Brian heaved a sigh that clearly said 'adults didn't understand anything'. "You and Ma worry too much," he grumbled at him, sourly.

Sully snorted. "I reckon that's cuz you don't worry enough," he told him, sternly. "My answer is still _no_, Brian. Now, let's get back to town."

He stood back up and then feeling that everything that needed to be said on that subject had been said already, he continued walking.

The rest of the trip into town was a silent one.

Sully hated when Brain was upset with him or mad at him, but he also knew the boy would eventually get over it.

One good thing about him being so young was that he tended to let things go easily…

Reaching town, they headed immediately to the clinic—where Michaela was just seeing a patient to the door.

"Hey, Ma!" Brian greeted his mother happily—his apparent 'sulk' over.

"Afternoon, Dr.
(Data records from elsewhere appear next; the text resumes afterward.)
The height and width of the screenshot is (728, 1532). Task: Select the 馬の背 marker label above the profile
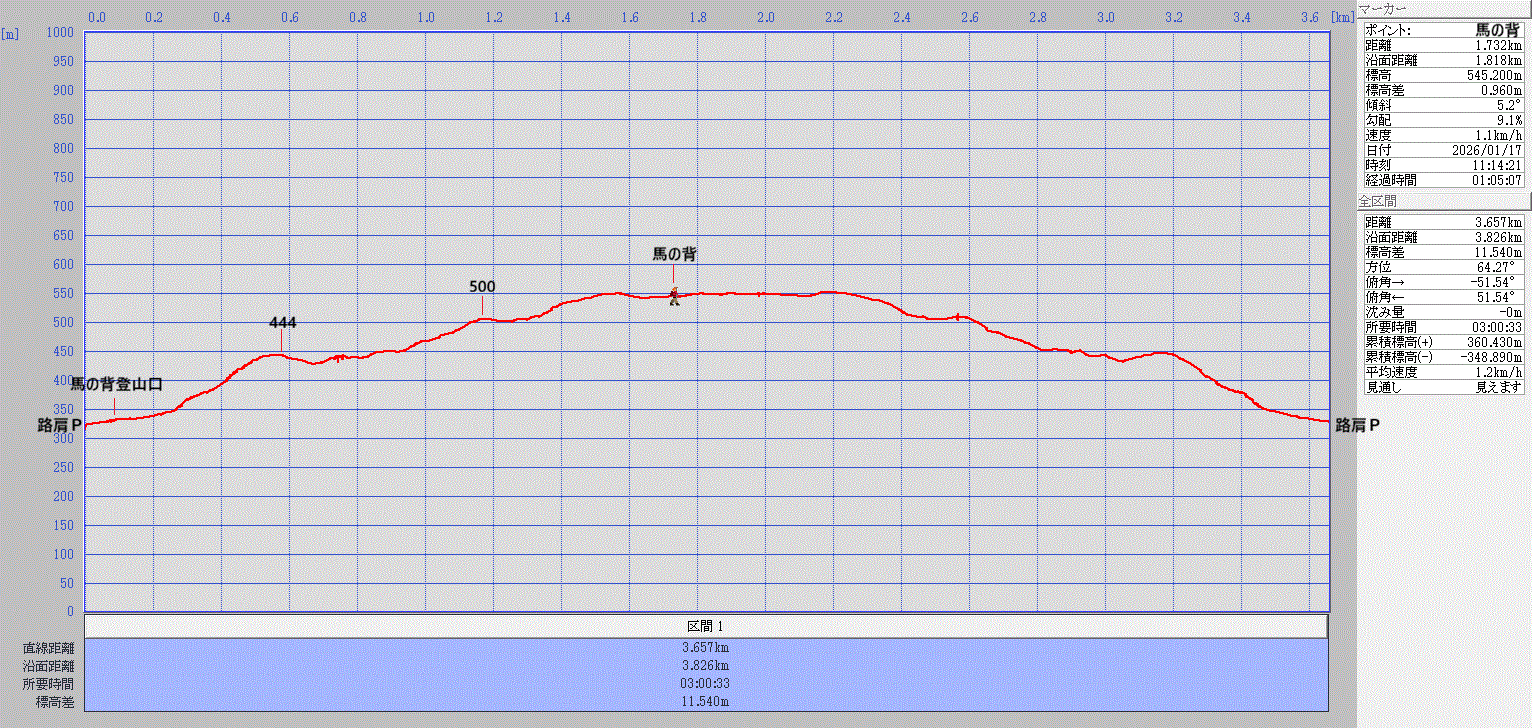pos(674,254)
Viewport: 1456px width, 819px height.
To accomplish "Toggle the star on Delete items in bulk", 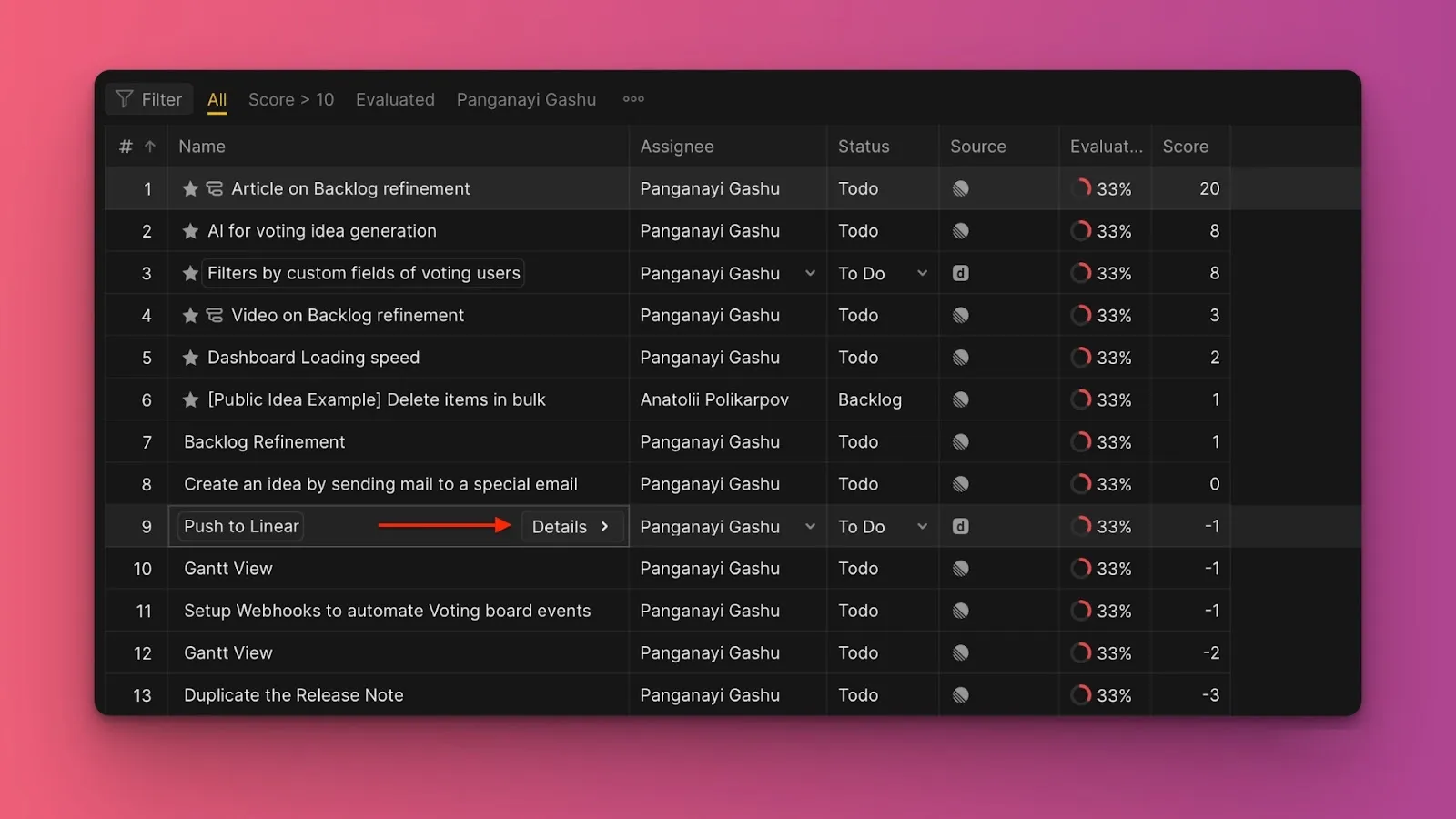I will [x=190, y=400].
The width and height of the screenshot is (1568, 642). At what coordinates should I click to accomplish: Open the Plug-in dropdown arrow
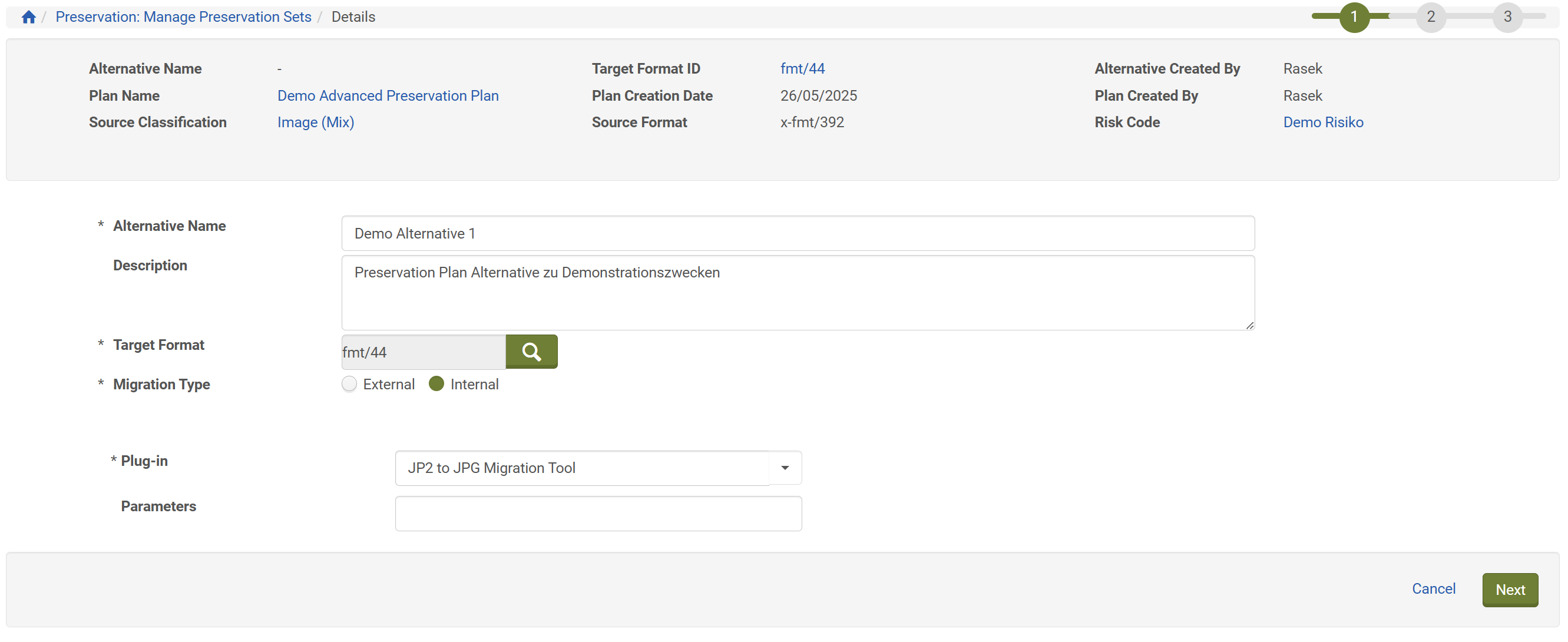tap(785, 468)
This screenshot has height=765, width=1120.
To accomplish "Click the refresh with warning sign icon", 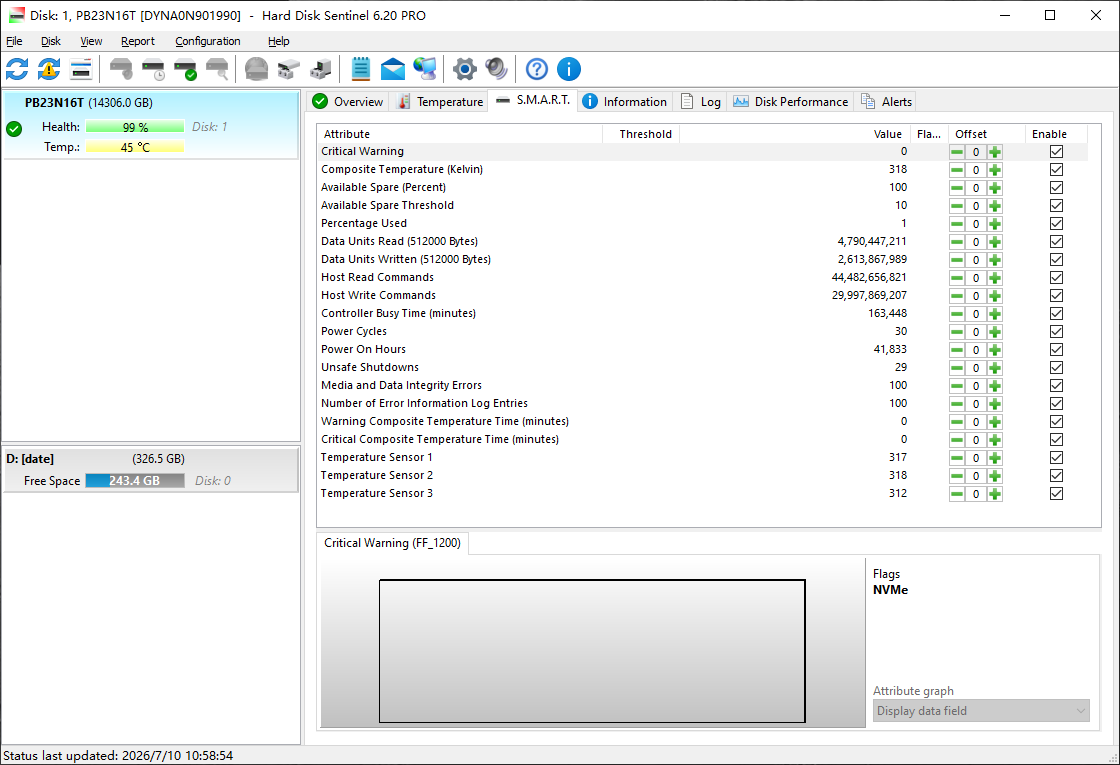I will tap(49, 69).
Mike," Sully greeted her, smiling brightly.

"Well, how was fishing?" Michaela asked them, as Brian hugged her tightly.

"S'okay, Ma," Brian said, shrugging. "Didn't catch much, but we did see an eagle!"
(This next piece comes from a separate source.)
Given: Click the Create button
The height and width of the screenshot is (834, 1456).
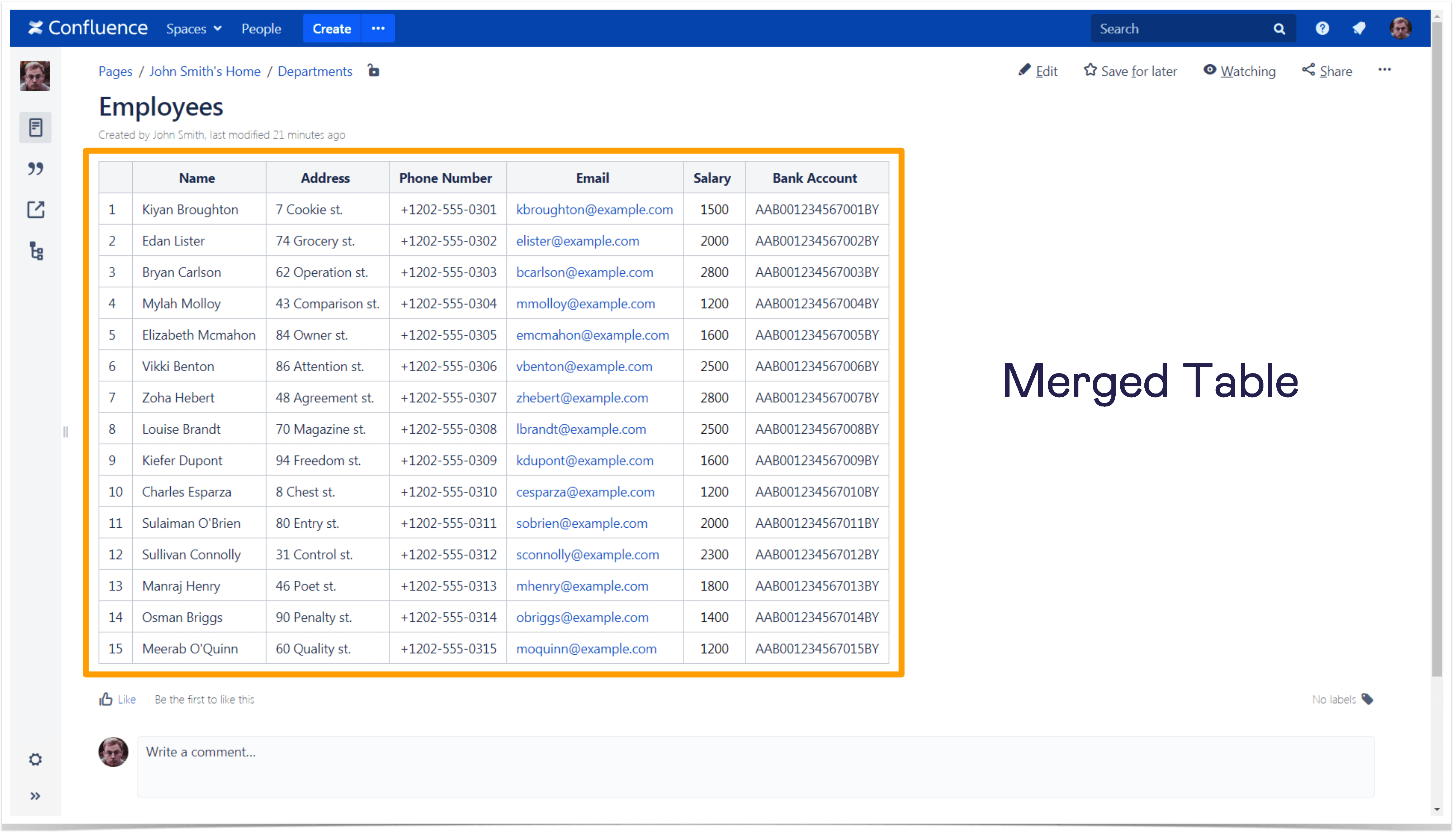Looking at the screenshot, I should 331,28.
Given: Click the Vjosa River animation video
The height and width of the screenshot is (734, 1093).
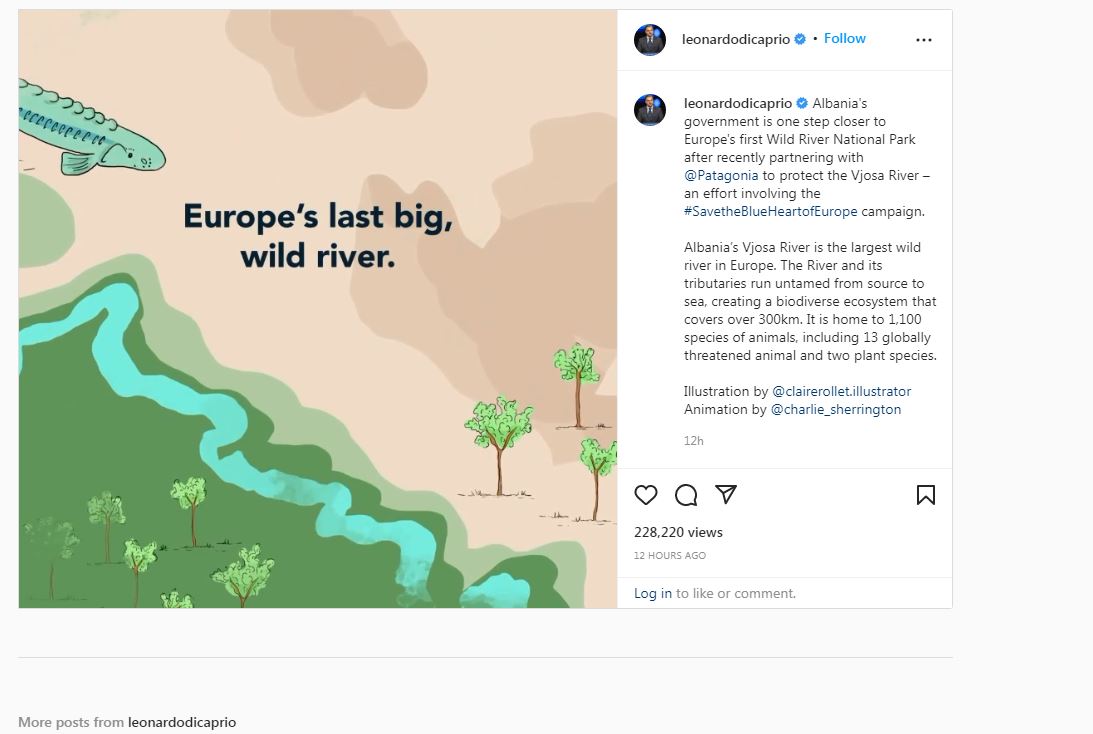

"An eagle, really?" Michaela asked, glancing at Sully.

He nodded. "Yep," he confirmed. "Real pretty it was, too—but not nearly as pretty as you."

Michaela blushed at that. "Sully," she said, rolling her eyes. "Honestly."
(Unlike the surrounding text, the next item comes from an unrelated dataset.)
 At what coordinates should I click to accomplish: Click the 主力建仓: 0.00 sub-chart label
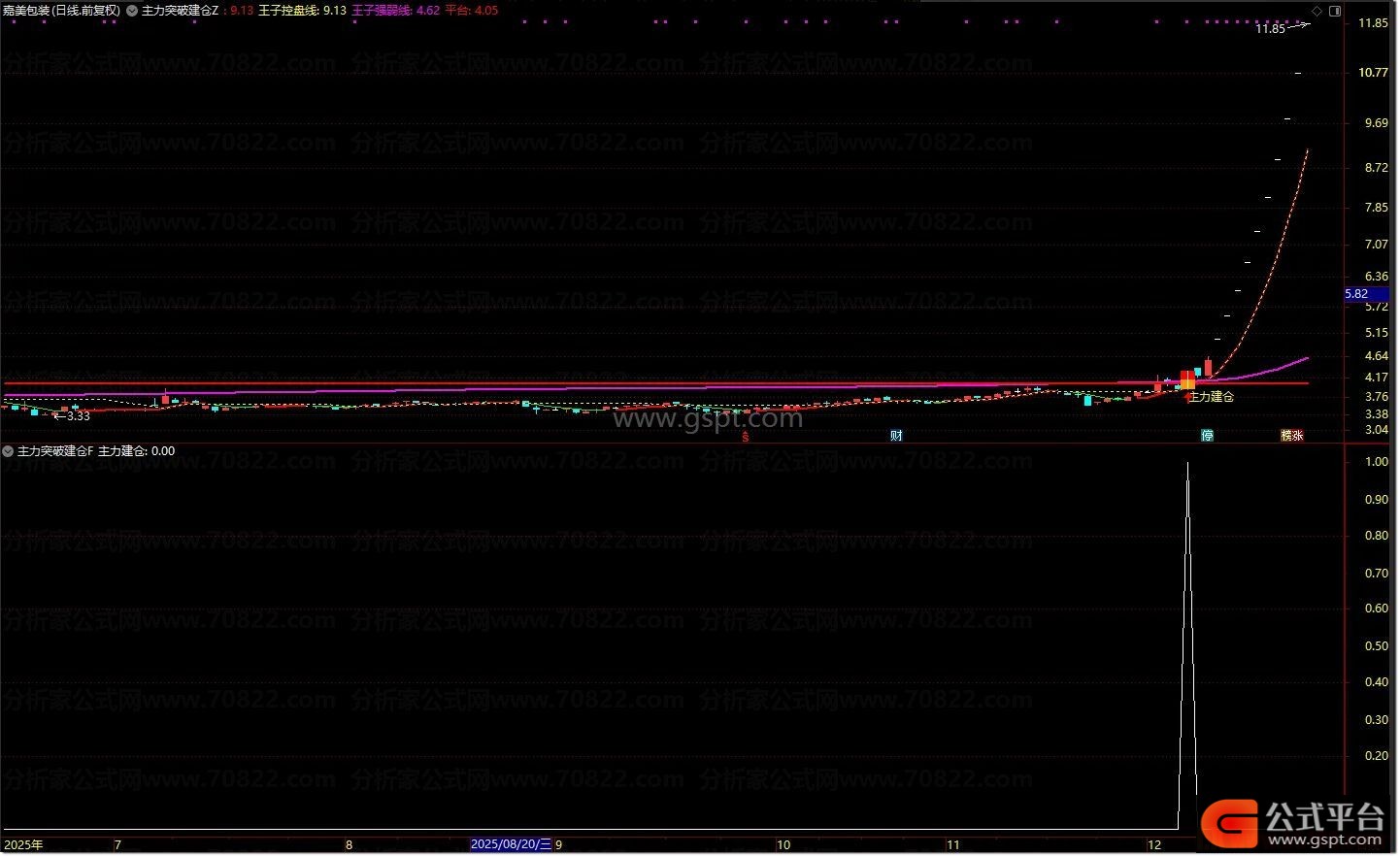click(x=136, y=451)
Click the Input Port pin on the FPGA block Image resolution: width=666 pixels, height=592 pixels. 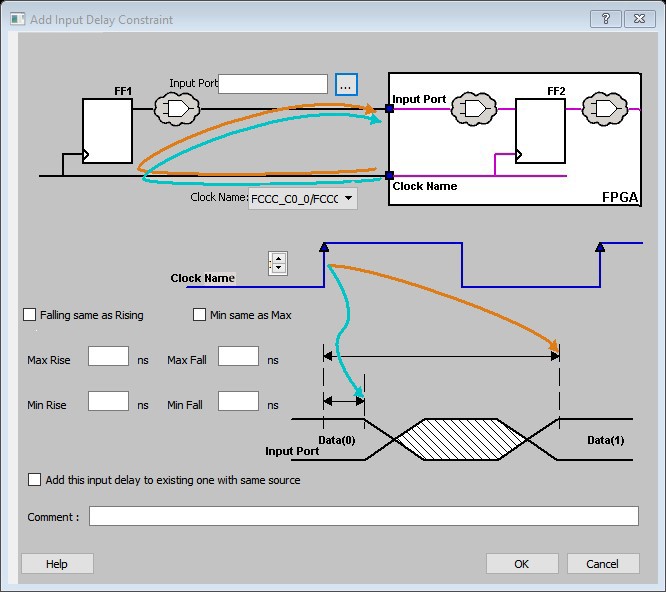click(x=390, y=108)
Sully chuckled, shrugging. "I can't help it if you just happen to be the prettiest woman in town," he told her, gently. "Everybody says so—even Hank."

"I rarely count Hank's opinion on anything," she reminded him, smirking.

"Me, either," he told her, but then smirked wryly. "'Cept, this time, he's right."

Michaela smiled. "Thank you, Sully," she told him, clearly pleased with his compliment.

Brian wrinkled his nose. He hated whenever Sully and his ma started 'flirtin' with each other.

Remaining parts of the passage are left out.